Happy Christmas, New End
The Seagull; King Lear, New London
A blast of seasonal cheer at the New End Theatre. Paul Birtill’s bitter and hilarious family satire, Happy Christmas, starts like a subversive salute to The Homecoming. Upwardly mobile John introduces his posh fiancée Mary to his dysfunctional all-male family. The script is crammed with offbeat gags. ‘Strange taxi-driver,’ giggles Mary as she enters; ‘do you really think his granddad was on the Titanic?’ She refuses to be cowed by John’s ghastly brothers. Kenny is a workshy alcoholic — ‘There’s an art to being on the dole’ — who immediately bums a tenner off her and later rifles through her purse. Schizophrenic Mark insists on boring her with his mad, painful poetry about the pain of being mad. And her prospective father-in-law, Jack, demands £5 for a Christmas dinner of peas boiled in tomato sauce. Finely portrayed by Colin Hill, Jack develops into the most complex character, a hypocritical Jesus-freak who worships at the local church in order to stalk teenage girls. This gruesome mixture of misogyny and thwarted lust has the unmistakable tang of lived experience and Birtill’s script elevates it into bizarre and scintillating comedy. A treat.

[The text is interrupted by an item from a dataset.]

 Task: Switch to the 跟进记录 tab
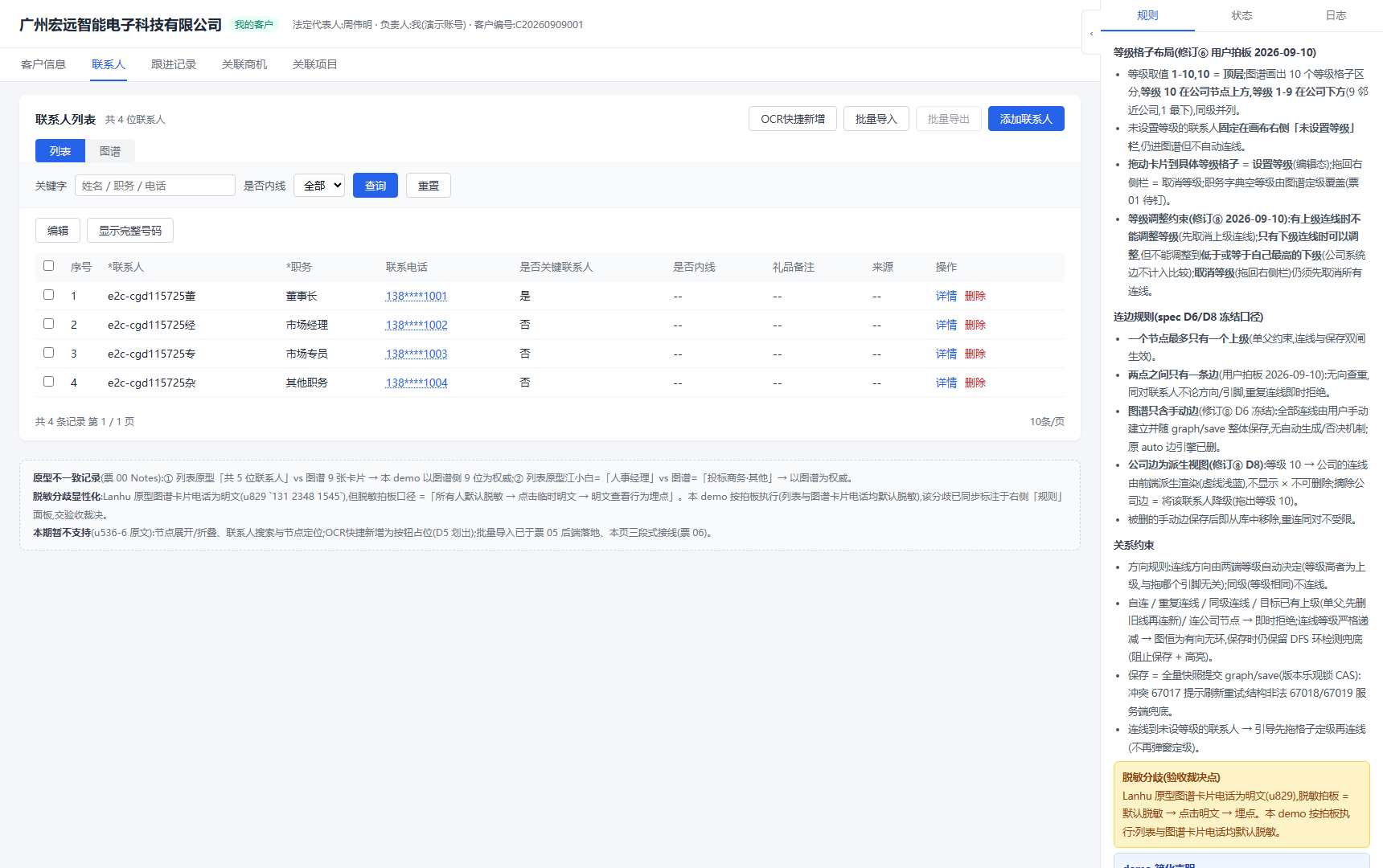coord(174,64)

The RSC has spent a year touring the world with Lear and The Seagull and the two plays arrive in London for a final lap of honour. The sets by Christopher Oram cleverly disguise their IKEA-like collapsibility. In The Seagull, the exteriors are suggested by five silver birches, and the interiors by a table, a dresser and a desk. Thrifty and highly portable. The outstanding performance is William Gaunt’s Sorin. In a smallish role he transforms the self-pitying grouch into a sad, twinkly, funny and wonderfully affecting old codger.